::: Exercise materials :::

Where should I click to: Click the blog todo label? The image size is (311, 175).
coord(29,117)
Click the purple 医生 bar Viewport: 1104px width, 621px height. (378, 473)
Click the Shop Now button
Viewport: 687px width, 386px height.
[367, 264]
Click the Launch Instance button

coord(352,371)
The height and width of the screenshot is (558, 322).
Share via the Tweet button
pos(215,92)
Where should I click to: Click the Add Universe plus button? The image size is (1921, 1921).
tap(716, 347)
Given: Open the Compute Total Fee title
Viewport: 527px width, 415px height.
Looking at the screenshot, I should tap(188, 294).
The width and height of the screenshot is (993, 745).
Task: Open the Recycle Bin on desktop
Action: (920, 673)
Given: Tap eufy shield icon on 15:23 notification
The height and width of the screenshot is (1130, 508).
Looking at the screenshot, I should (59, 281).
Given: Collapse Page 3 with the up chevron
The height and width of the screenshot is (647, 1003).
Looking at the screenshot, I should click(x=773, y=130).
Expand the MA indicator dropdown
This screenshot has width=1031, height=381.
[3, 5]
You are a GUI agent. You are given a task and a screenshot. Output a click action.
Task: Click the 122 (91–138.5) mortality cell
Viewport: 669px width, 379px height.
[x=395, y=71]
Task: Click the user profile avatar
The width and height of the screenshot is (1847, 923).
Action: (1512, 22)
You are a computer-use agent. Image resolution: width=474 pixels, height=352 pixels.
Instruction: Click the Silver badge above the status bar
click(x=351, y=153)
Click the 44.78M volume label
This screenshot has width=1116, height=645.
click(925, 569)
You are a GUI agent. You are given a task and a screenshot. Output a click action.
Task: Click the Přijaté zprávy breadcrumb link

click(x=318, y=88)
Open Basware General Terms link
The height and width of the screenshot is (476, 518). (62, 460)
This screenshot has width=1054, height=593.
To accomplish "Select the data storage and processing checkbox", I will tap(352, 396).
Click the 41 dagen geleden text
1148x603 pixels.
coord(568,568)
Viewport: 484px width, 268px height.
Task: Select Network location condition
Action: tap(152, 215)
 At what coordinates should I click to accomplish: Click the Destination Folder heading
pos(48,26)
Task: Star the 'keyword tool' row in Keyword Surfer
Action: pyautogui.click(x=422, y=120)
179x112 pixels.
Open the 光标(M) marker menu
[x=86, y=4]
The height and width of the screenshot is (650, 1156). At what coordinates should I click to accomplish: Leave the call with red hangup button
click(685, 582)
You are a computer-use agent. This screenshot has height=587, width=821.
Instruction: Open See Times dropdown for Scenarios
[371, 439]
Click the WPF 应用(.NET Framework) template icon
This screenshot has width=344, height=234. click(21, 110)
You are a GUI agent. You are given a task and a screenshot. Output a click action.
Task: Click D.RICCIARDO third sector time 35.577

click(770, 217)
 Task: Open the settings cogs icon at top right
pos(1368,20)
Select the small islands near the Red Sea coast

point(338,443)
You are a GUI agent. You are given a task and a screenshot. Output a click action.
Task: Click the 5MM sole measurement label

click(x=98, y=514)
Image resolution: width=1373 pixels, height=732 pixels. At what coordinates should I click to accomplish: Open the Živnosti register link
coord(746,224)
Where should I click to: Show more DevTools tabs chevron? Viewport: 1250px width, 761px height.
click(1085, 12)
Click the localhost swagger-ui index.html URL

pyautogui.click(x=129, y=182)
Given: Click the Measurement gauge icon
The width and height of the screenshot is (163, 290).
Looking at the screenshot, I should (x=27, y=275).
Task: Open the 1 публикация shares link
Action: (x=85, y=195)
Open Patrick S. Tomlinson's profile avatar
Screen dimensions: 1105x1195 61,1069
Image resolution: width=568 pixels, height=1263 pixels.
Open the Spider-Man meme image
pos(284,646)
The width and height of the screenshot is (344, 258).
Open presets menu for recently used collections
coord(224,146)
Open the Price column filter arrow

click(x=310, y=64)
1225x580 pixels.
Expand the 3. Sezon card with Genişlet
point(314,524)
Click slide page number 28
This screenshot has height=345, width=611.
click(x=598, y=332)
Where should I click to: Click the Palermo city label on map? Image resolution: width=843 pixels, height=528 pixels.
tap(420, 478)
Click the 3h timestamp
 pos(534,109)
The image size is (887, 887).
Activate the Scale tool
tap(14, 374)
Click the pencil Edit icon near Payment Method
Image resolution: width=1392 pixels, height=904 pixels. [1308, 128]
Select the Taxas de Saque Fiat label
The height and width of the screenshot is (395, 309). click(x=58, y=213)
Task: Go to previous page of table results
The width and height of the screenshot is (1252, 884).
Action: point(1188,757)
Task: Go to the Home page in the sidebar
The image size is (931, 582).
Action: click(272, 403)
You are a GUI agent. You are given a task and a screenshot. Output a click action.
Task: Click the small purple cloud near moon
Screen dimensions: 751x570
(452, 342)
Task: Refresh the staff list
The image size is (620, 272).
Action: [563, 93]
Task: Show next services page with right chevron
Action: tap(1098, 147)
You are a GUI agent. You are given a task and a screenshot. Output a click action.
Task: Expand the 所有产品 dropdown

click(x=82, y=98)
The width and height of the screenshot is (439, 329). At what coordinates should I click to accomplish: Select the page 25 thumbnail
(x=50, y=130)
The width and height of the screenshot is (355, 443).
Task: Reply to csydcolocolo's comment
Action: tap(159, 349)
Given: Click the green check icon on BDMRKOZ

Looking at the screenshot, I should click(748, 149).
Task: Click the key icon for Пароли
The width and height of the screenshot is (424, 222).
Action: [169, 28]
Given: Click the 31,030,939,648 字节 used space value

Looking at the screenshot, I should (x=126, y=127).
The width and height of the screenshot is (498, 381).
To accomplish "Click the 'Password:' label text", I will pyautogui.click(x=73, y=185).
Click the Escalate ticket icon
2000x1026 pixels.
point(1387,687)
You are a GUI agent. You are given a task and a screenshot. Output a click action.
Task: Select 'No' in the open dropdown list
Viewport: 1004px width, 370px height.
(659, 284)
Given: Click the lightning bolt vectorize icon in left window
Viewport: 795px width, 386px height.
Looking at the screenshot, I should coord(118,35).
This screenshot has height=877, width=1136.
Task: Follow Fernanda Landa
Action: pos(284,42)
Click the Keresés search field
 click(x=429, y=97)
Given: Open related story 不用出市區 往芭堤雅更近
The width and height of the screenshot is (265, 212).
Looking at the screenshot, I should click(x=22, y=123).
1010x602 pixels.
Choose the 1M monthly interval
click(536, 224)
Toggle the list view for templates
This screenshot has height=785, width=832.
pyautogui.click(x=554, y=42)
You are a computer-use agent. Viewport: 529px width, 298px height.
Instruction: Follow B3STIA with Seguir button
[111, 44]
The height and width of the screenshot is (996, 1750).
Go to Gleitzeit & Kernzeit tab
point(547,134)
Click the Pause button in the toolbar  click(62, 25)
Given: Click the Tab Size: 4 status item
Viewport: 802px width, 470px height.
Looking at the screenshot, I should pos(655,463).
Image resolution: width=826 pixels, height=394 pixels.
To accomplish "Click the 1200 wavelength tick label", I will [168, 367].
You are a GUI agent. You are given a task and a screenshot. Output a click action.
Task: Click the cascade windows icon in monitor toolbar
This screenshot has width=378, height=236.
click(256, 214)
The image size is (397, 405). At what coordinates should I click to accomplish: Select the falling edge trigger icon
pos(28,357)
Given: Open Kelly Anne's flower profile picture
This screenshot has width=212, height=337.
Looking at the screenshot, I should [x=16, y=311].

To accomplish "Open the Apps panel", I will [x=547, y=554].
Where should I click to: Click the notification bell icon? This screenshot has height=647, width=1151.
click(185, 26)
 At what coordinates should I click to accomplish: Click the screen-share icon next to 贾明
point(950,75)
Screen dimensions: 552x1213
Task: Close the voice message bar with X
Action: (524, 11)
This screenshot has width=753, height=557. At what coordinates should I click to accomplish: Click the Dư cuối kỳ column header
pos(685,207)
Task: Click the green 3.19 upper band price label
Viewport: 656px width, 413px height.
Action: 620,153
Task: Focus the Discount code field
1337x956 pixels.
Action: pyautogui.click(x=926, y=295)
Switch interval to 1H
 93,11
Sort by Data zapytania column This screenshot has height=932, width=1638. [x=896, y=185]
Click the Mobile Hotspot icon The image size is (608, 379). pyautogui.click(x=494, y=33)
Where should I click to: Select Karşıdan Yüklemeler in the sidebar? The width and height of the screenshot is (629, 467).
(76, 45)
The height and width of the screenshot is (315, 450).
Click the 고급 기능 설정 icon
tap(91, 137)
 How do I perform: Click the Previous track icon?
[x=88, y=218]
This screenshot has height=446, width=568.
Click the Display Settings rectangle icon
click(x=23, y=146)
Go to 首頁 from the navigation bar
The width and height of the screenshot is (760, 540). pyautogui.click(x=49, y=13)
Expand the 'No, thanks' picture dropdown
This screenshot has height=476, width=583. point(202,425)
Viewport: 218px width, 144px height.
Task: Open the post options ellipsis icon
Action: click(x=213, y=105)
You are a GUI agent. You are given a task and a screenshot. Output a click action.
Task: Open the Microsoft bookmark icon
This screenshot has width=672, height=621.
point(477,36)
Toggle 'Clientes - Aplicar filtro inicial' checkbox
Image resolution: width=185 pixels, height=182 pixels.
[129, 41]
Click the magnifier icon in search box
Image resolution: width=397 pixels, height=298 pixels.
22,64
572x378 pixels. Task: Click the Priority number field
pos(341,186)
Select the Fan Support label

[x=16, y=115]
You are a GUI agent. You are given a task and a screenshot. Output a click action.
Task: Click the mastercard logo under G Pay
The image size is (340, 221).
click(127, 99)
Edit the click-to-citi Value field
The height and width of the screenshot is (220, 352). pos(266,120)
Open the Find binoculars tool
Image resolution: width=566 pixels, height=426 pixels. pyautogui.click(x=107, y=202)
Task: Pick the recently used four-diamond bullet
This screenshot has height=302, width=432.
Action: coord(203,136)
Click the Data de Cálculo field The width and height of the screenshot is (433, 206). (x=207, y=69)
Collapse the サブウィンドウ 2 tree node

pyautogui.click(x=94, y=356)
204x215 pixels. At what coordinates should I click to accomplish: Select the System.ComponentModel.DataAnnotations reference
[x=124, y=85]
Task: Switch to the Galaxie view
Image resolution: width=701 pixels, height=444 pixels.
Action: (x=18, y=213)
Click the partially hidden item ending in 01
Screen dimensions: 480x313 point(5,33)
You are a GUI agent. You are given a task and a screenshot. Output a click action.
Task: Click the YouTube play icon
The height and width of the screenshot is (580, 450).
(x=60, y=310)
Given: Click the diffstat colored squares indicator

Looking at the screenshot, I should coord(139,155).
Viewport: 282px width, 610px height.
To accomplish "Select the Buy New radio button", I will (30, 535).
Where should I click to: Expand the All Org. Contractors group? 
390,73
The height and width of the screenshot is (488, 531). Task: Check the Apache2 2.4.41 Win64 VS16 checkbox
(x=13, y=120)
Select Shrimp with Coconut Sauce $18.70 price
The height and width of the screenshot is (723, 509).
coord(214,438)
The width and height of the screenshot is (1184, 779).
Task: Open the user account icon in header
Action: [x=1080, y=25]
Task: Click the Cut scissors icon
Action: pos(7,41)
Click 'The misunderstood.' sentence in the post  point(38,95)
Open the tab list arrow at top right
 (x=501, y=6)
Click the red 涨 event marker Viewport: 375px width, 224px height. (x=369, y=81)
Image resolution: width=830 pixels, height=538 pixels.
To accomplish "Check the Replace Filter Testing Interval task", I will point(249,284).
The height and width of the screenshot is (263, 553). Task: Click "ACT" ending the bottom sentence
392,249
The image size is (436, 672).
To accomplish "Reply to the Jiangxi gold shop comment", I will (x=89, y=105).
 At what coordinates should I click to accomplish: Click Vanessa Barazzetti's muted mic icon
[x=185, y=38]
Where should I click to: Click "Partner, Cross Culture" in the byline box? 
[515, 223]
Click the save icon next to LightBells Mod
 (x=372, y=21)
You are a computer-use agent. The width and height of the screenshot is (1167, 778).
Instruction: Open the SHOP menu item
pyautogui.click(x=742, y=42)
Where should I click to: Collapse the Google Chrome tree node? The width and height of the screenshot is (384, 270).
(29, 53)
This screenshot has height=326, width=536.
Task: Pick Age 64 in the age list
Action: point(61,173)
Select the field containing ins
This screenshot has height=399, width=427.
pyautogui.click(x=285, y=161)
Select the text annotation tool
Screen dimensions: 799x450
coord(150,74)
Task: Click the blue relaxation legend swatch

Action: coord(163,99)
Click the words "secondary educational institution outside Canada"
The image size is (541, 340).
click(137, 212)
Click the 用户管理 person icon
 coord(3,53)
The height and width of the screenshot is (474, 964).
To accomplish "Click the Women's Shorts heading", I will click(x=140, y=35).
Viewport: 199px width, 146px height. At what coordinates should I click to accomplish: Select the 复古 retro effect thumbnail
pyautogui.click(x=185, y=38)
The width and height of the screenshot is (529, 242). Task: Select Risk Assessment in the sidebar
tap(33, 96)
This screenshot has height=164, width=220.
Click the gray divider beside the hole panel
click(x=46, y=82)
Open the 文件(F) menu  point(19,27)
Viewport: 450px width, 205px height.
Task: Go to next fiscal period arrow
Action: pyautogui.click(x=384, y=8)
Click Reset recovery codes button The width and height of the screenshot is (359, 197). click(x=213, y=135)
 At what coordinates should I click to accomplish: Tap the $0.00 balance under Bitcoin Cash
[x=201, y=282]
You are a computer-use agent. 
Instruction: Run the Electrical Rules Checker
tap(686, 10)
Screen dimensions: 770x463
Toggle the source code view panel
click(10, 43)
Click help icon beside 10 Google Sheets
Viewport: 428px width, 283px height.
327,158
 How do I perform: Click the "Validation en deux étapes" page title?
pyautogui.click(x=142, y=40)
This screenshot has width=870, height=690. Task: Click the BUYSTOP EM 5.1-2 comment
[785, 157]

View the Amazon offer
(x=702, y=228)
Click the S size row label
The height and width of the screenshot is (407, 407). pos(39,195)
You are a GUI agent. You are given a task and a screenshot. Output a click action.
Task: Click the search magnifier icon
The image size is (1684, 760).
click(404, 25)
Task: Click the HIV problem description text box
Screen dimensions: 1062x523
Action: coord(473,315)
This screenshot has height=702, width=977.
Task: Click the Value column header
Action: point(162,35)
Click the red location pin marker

:::

Would you quote, exactly and only, the lines from the one containing "Task: Click the search magnifier icon" to the end of the entries?

§ **Task result**
Task: Click the search magnifier icon
The image size is (1684, 760).
click(404, 25)
Task: Click the HIV problem description text box
Screen dimensions: 1062x523
Action: coord(473,315)
This screenshot has height=702, width=977.
Task: Click the Value column header
Action: point(162,35)
Click the red location pin marker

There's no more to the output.